SAN FRANCISCO -- Oakland manager Bob Melvin said Saturday it is "very likely" that shortstop Hiroyuki Nakajima will start the season on the disabled list as he recovers from a hamstring strain, but the team will evaluate the situation on Sunday.
If Nakajima joins fellow infielder Adam Rosales on the DL, utility man Andy Parrino could be a logical option to make the A's Opening Day roster. Parrino has quietly posted a .378 batting average in 37 spring at-bats, but his glove is perhaps his most valuable asset.
"He's a good player," Melvin said. "A guy that can play anywhere in the infield, switch-hits, and he can play the outfield as well. When you talk about versatility, he's a guy that brings you a lot of versatility."

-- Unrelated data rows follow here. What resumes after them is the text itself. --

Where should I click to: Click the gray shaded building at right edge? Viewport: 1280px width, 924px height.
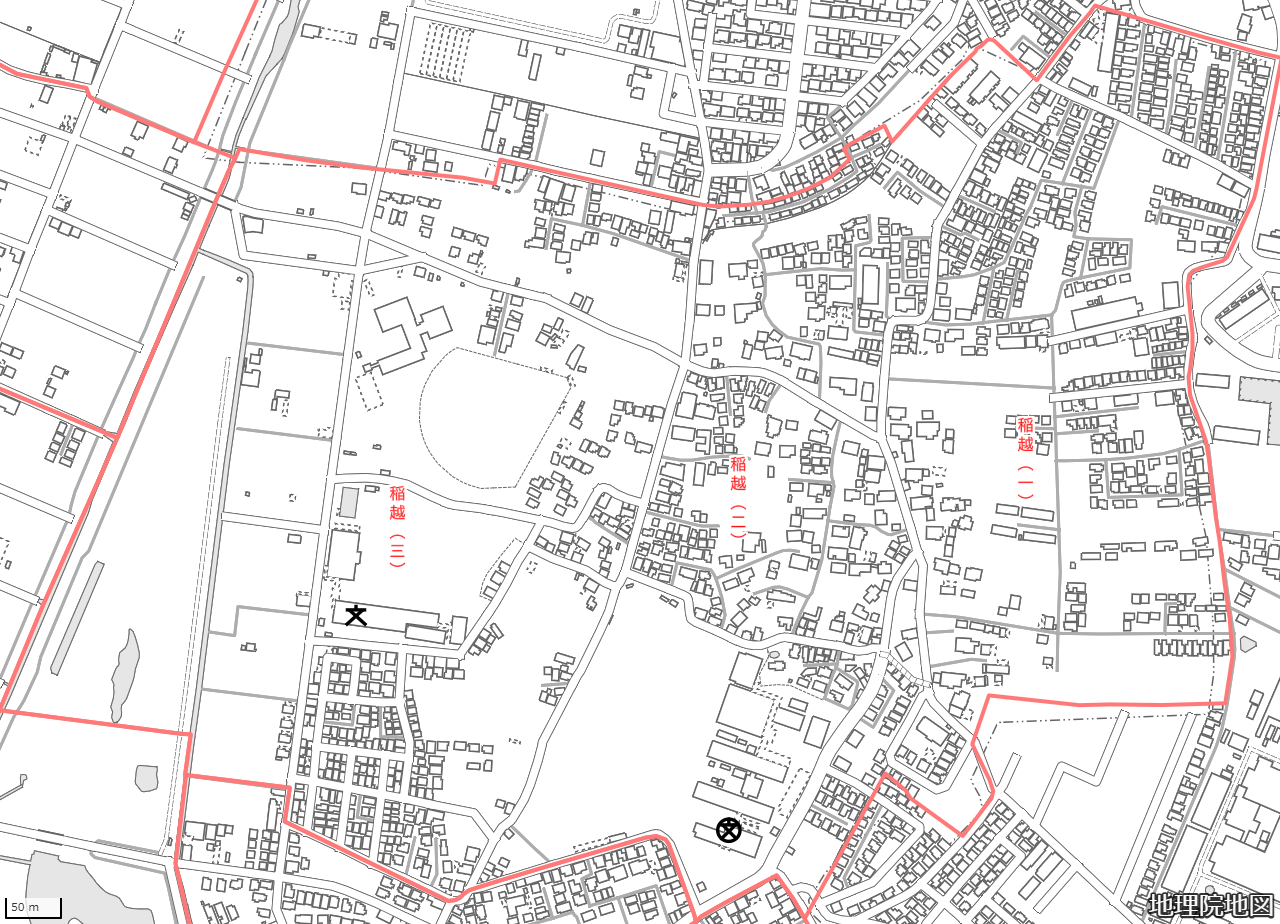click(1259, 410)
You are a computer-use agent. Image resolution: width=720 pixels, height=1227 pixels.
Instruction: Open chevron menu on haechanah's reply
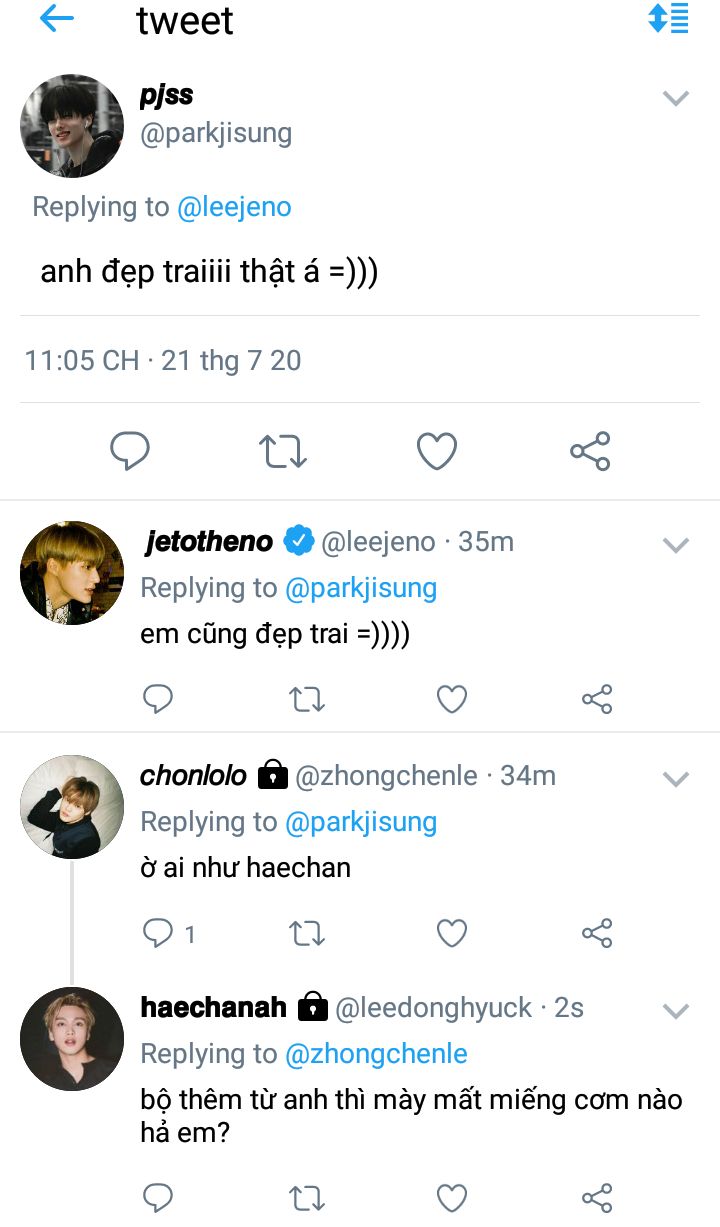coord(677,1011)
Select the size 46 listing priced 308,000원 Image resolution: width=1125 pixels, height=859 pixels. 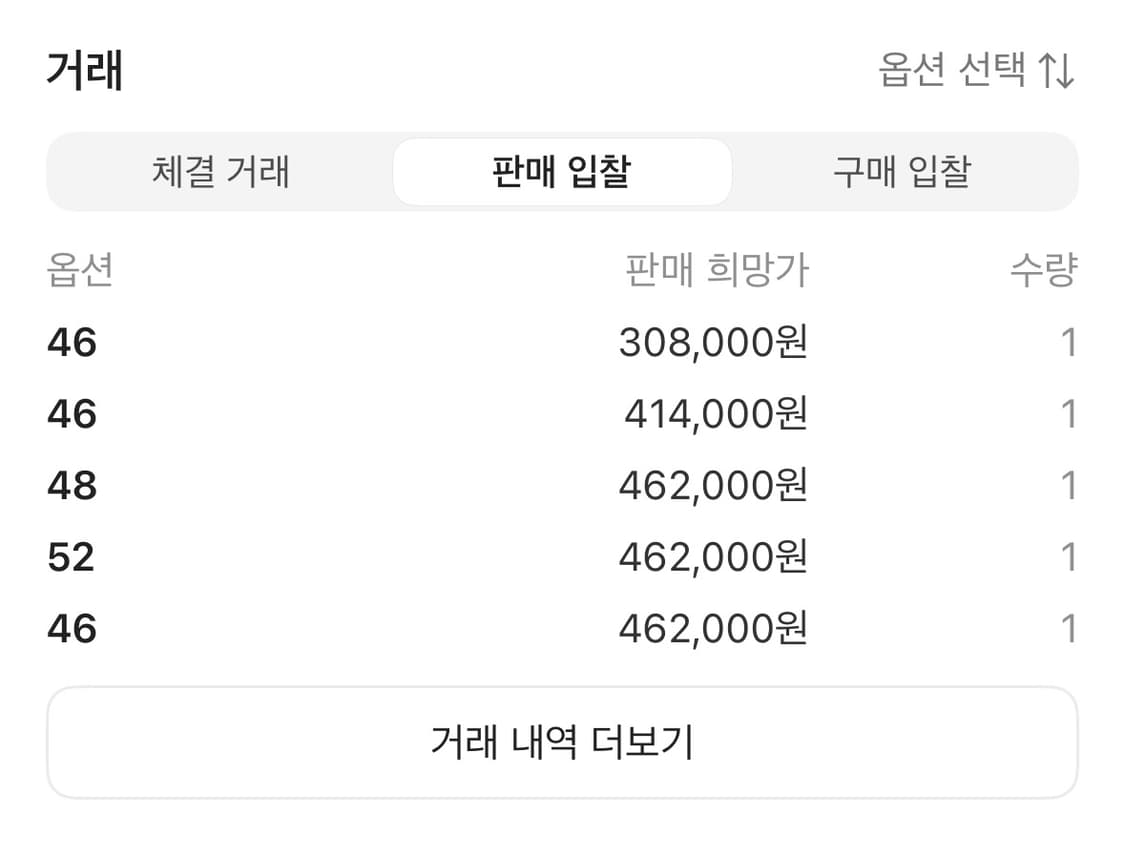click(562, 343)
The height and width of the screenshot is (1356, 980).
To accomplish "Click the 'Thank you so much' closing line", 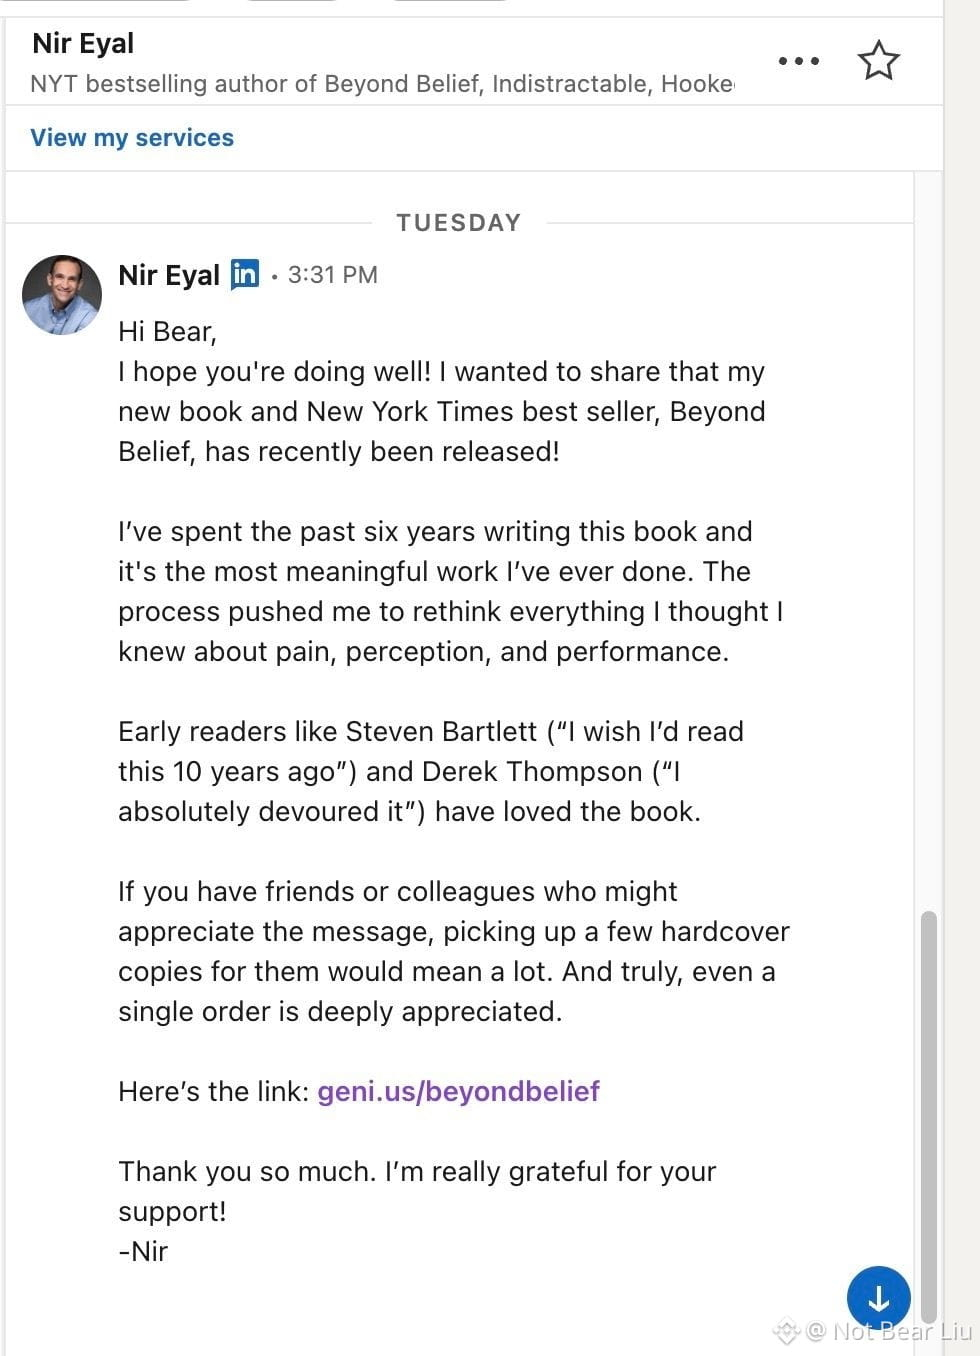I will click(x=417, y=1191).
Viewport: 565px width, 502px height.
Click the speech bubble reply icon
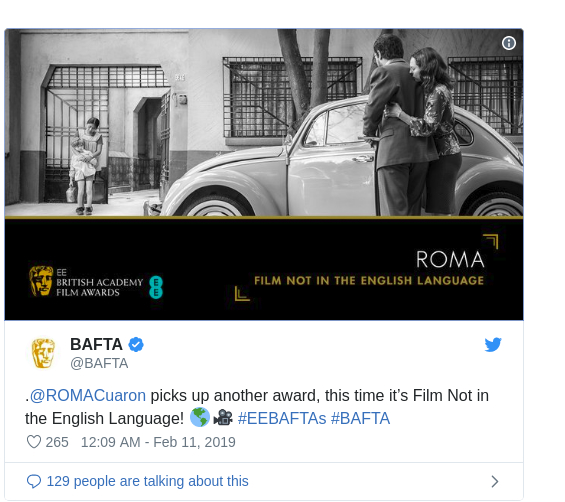pos(34,481)
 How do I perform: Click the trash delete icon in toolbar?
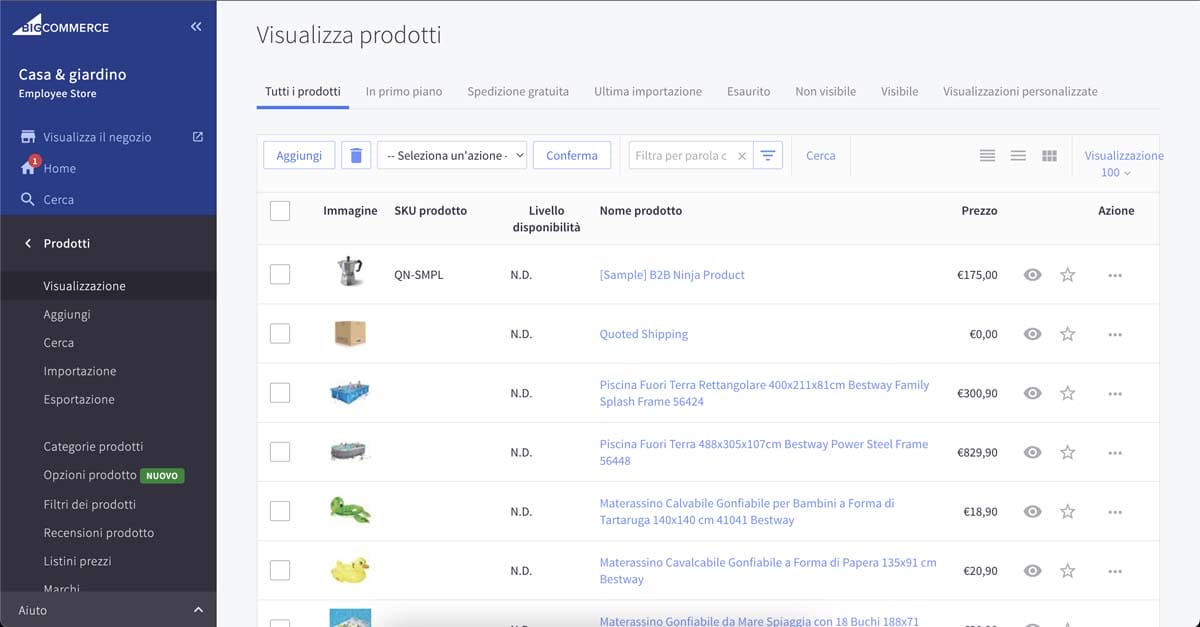356,155
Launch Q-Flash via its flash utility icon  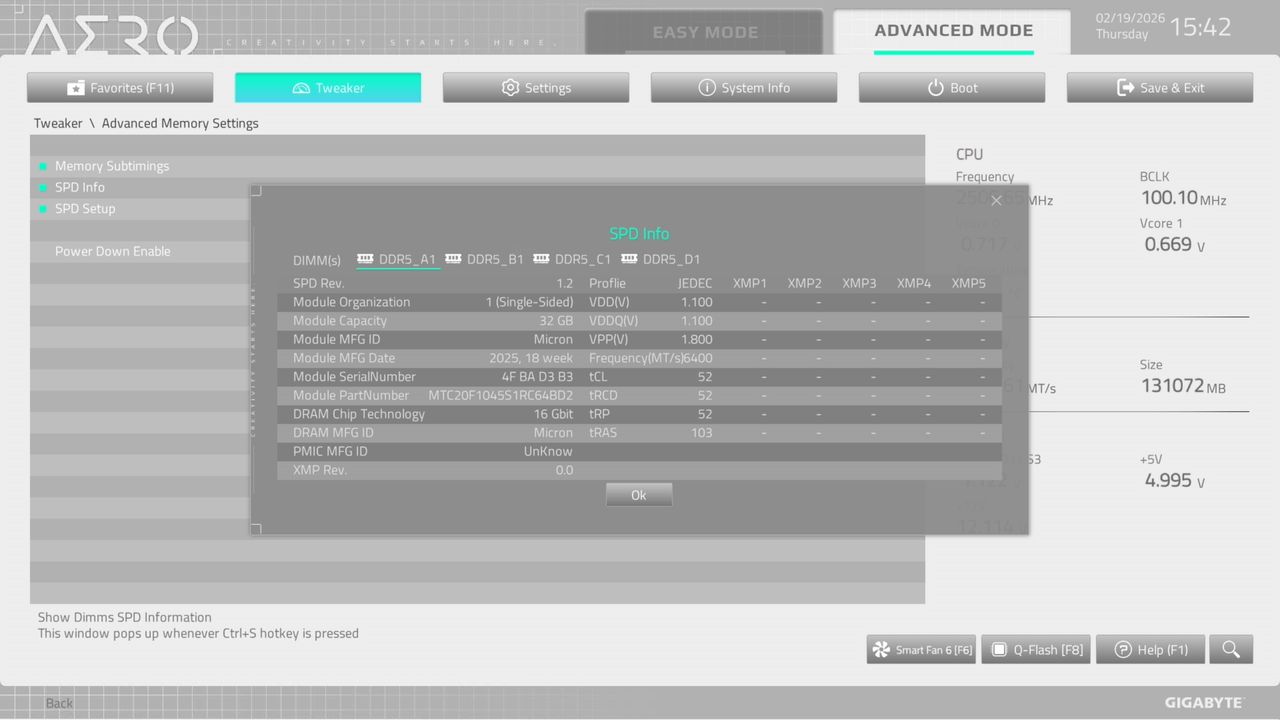click(x=998, y=649)
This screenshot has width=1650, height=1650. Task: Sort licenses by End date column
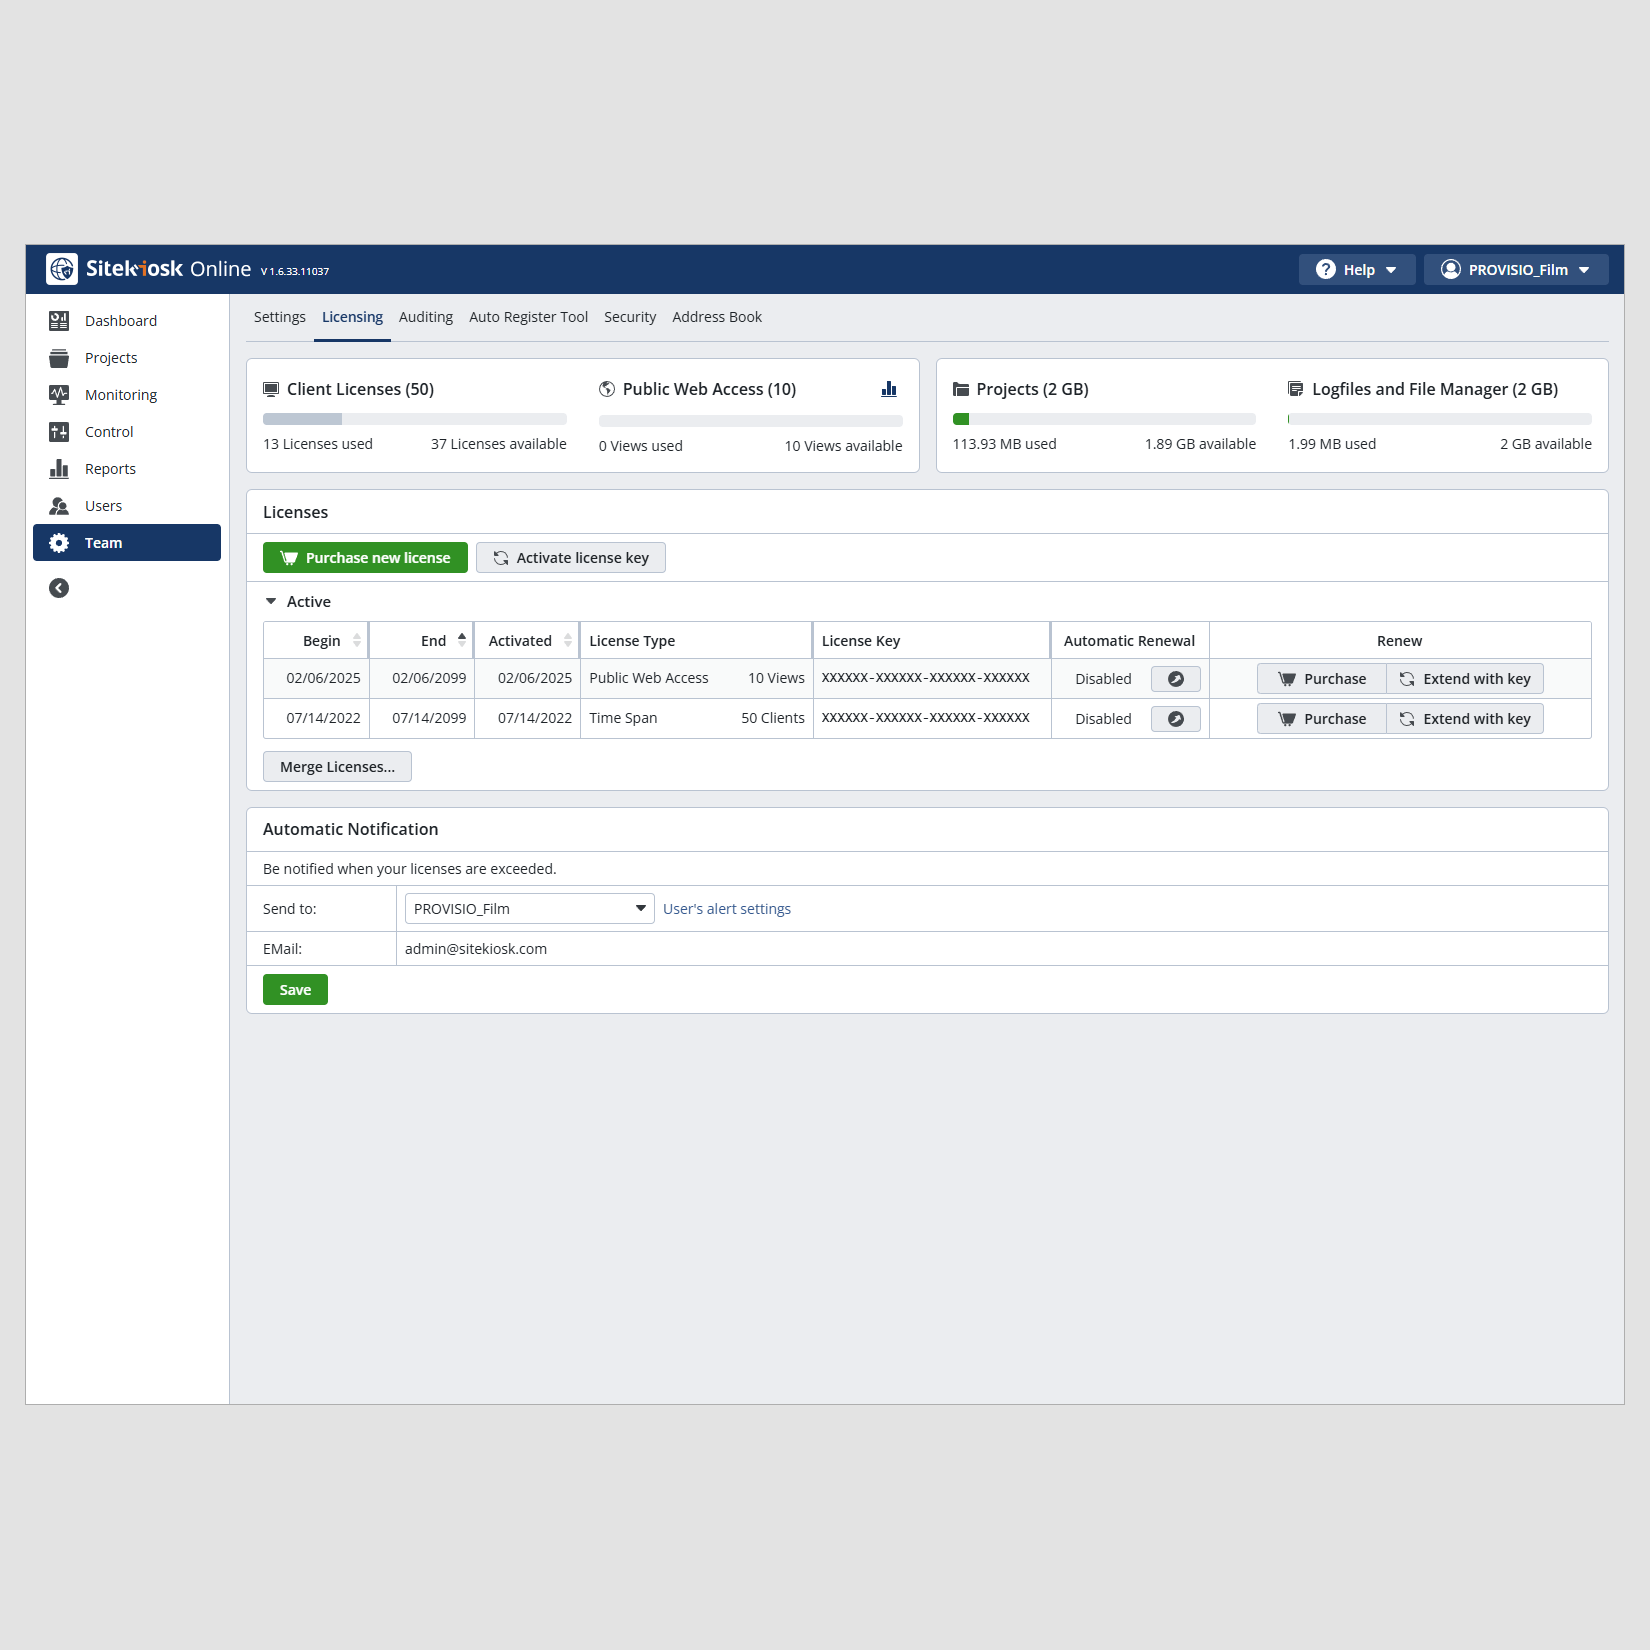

At the moment, Parrino appears to be fighting with first baseman Nate Freiman and second baseman Scott Sizemore for a single spot on the A's bench. The 27-year-old Parrino was acquired as part of the deal that sent Tyson Ross to the Padres this offseason.
"All spring it's been a battle between all the guys in the middle," Parrino said. "It's the only way to go about it, really. I think the front office and the manager like the competition between all of us, and I think it's going to come down to the last day."
Nakajima, 30, arrived in Oakland from Japan with considerable fanfare after signing a two-year deal in December. But he's had trouble acclimating to the Major League game so far, posting a .156 average and one RBI in 42 Cactus League at-bats, while also struggling in the field.
A's part ways with Blackley, Barton
SAN FRANCISCO -- For a man who was just designated for assignment, Travis Blackley sounded like a grateful man on Friday night at AT&T Park.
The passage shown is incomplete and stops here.